However today, Thor suddenly seemed to start bothering Loki incessantly, chasing him, mounting him and rumble strutting significantly more than usual. Loki seems to just accept it for the most part, making high pitched squeaks if Thor is really pushing it, which is unusual because Loki is usually a quiet boar. But Thor doesn't let up and continues to chase Loki and get in his face and mount him, even when Loki tries to run away. I've never seen Thor act like this before, nor have I seen Loki not stand up for himself. There's luckily been no blood or any teeth being shown, but Thor will not stop.
I have been reading some of the boar info posts on here and decided to split them up by some C&C panel so they can still see and smell each other. Loki hides in a hide while Thor paces by the division, rumble strutting and chewing on the bars like a mad man trying to get to Loki. After about an hour, it seems like Thor is still biting at the cage between them. For my own sanity, I will be keeping them separated for the night so I can get some sleep without having to watch them. I'm not sure what to do and would love any advice anyone would have ! Thank you !
 
It’s possibly a hormone spike.

What you are seeing with Thor pacing is to be expected - the instigator will be upset for any separation - but it’s Loki’s reaction you are going by. If Loki’s was upset by a separation also then it’s possible they do still want to be together. If Loki is indifferent or otherwise happy to be apart, then that can sometimes be a sign that their bond is failing,

Leave them apart for a couple of days to allow Thor to calm down. After those few days, reintroduce them on neutral territory (don’t just remove the barrier), and allow them to make their decision about whether they still want to be together.

Bonds In Trouble
 
Welcome to the forum. I hope your boys decide they want to stay together.
 
Thank you both for your well wishes and advice ! I'll leave the barrier up until probably Friday before reintroducing them in neutral territory when I can properly observe them. Good news is that Thor seems to have calmed down a little and isn't pacing as much, and Loki definitely seems interested in Thor on the other side of the barrier!
 
I have two boars and I’d hate for them to fall out.
 
Hi, just a bit of solidarity for you, and looking for advice as well! We’re going through this right now too, been bonded for a year and now one is the instigator and will not leave the other alone and then then you blink and they fall asleep next to each other… it’s very stressful and I’m at a loss at what to do! Same as you, plenty of floor time, (run of the whole living/kitchen room! 😂) lots of forage mats and busy toys, hiding spaces, tunnels, 2 or 3 of everything and I still feel like the bond is failing…
 
Hi, just a bit of solidarity for you, and looking for advice as well! We’re going through this right now too, been bonded for a year and now one is the instigator and will not leave the other alone and then then you blink and they fall asleep next to each other… it’s very stressful and I’m at a loss at what to do! Same as you, plenty of floor time, (run of the whole living/kitchen room! 😂) lots of forage mats and busy toys, hiding spaces, tunnels, 2 or 3 of everything and I still feel like the bond is failing…
It may just be a hormonal surge. I think as they’ve settled down, just keep an eye on them for now.

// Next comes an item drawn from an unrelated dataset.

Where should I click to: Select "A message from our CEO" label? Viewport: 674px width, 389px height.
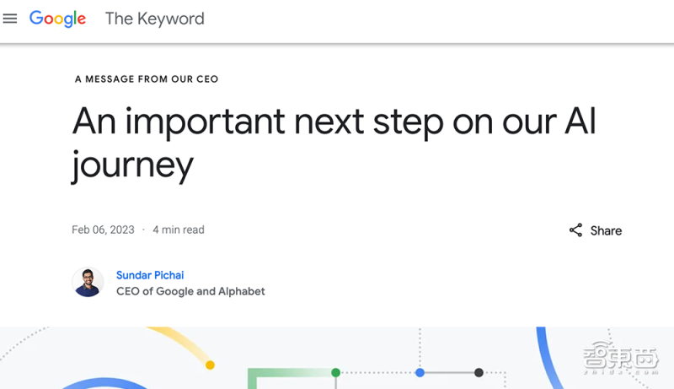[147, 79]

PS always better to start your own thread so it doesn’t slip through the cracks.
 
update: ive reintroduced them in a neutral place, and I think the bond is failed 😥 they teeth chattered for a few minutes and puffed up before lunging at each other. then loki just kinda sat down and ignored Thor, Thor keeps walking over to Loki to sniff him, yawning a couple of times, teeth chattering and rumble strutting while Loki just ignores him. Thor keeps trying to initiate interaction but because Loki is refusing to interact, i dont think its going to work. I'm absolutely devastated 😭
 
What was Loki doing when Thor would come up to him? Did he let Thor mount and/or jump him?

I’m sorry that things didn’t work out. The lunging at the beginning is a worrying sign. Interaction can still be had through the bars so please don’t feel you have failed them. Once they make up their mind you can’t change it unfortunately 🙄
 
What was Loki doing when Thor would come up to him? Did he let Thor mount and/or jump him?

I’m sorry that things didn’t work out. The lunging at the beginning is a worrying sign. Interaction can still be had through the bars so please don’t feel you have failed them. Once they make up their mind you can’t change it unfortunately 🙄
After the initial scuffles, Loki wouldn't look at Thor, but if Thor tried to mount him, Loki would run/jump away. Thor tried a few times to mount Loki but Loki wouldn't let him. Thor kept circling Loki while eating some hay but Loki just laid down and didn't eat anything even when Thor groomed/cleaned himself.

Now that they're separated, Loki is eating. I'm worried that now that theyre separated they'll get lonely, namely Thor who is the one that keeps trying to initiate interaction. :(( I've adjusted the cage(s) so that they're separated by some bars and can interact at the very least
 
Wanting to get in with the other piggy through the bars isn’t really an indication of a good thing. You can see how he is for now. If you feel he does really need a friend then you can try dating him at a rescue. The pair would need 150x60cm minimum and Loki would still need to live next door to them.
 
Hi, I realize that I am semi late to the conversation but just wanted to add something. My now very happy boars went through this exact same thing.

Obviously I am not there to see exactly how they are acting and it does seem potentially dangerous, and in no way am I saying to just put them together again but I wanted to share my story because they are very similar.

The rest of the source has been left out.